-- SUPPLIED DATA --
□ □ □ □ □

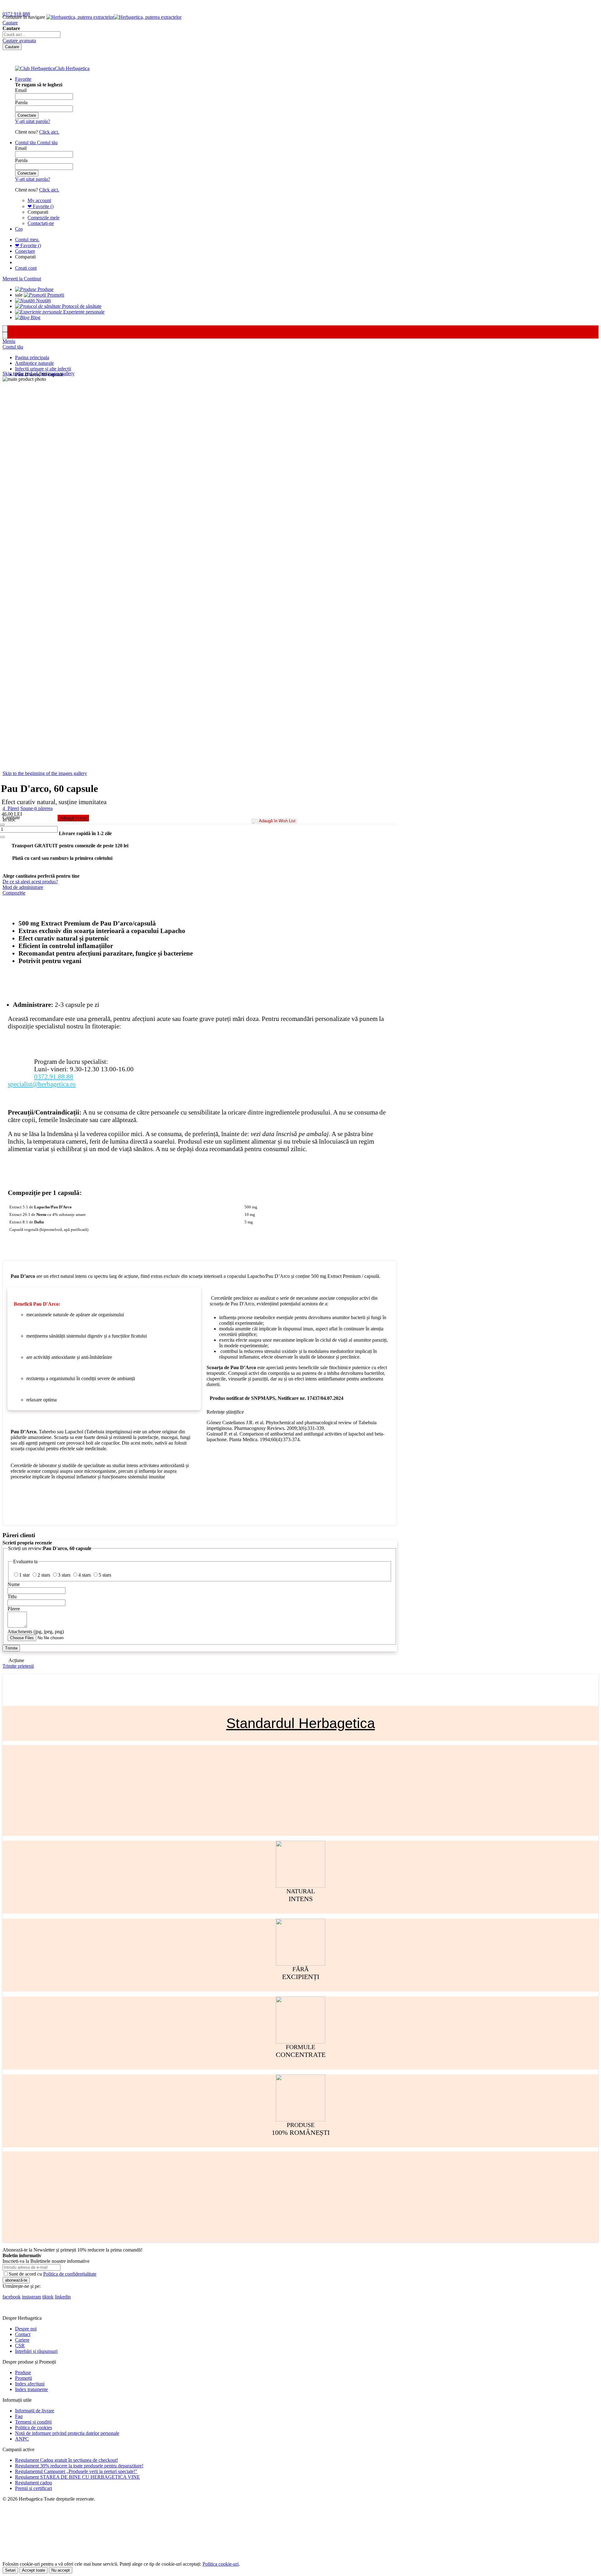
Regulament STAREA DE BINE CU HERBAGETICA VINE (77, 2477)
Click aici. (49, 132)
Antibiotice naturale (34, 363)
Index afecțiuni (29, 2383)
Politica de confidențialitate (69, 2274)
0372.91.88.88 (53, 1076)
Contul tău (13, 346)
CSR (20, 2345)
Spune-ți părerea (36, 808)
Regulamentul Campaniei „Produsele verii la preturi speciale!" (76, 2471)
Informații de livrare (34, 2410)
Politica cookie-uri (221, 2564)
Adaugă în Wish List (277, 821)
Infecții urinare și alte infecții (43, 368)
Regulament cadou (33, 2482)
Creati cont (26, 268)
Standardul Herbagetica (300, 1723)
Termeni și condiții (33, 2422)
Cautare (10, 22)
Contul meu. (27, 239)
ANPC (22, 2438)
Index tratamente (31, 2389)
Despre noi (26, 2328)
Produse (23, 2372)
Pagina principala (32, 357)
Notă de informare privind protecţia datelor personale (67, 2433)
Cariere (22, 2340)
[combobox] (31, 34)
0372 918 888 (16, 14)
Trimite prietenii (18, 1666)
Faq (19, 2416)
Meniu (9, 341)
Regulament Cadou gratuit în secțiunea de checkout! (66, 2460)
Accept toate (33, 2570)
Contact (22, 2334)
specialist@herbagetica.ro (42, 1084)
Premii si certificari (33, 2488)
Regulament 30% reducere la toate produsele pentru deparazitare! (79, 2465)
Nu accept (60, 2570)
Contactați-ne (41, 223)
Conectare (25, 251)
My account (39, 200)
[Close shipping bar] (5, 335)
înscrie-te (72, 6)
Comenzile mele (43, 217)
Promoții (23, 2378)
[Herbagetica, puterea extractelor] (114, 17)
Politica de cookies (33, 2427)
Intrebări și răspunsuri (36, 2351)
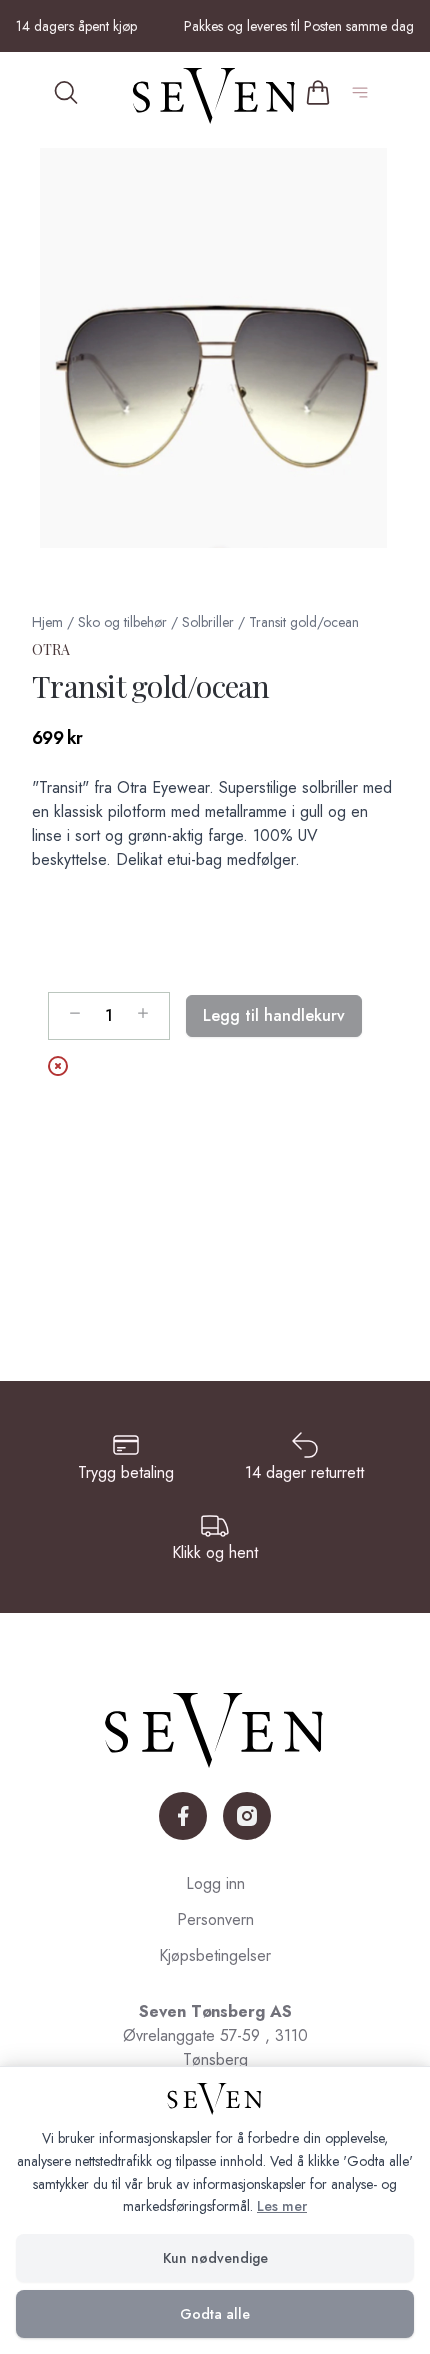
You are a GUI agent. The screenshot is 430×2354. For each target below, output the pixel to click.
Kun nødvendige (215, 2258)
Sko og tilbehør (122, 622)
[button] (215, 348)
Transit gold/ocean (304, 622)
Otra (51, 649)
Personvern (215, 1919)
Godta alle (215, 2314)
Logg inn (215, 1883)
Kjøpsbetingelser (215, 1955)
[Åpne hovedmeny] (364, 96)
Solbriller (208, 622)
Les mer (282, 2206)
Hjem (47, 622)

□ □ □ □ □

-- EXERCISE DETAILS --
Exactly reproduce the lines beginning at the one that contains "Intrebări și răspunsuri (36, 2351)" and ending at the final line of the material, with the pictures left out.

-- TASK OUTPUT --
Intrebări și răspunsuri (36, 2351)
You are a GUI agent. The screenshot is 430×2354. For each target below, output the pixel to click.
Kun nødvendige (215, 2258)
Sko og tilbehør (122, 622)
[button] (215, 348)
Transit gold/ocean (304, 622)
Otra (51, 649)
Personvern (215, 1919)
Godta alle (215, 2314)
Logg inn (215, 1883)
Kjøpsbetingelser (215, 1955)
[Åpne hovedmeny] (364, 96)
Solbriller (208, 622)
Les mer (282, 2206)
Hjem (47, 622)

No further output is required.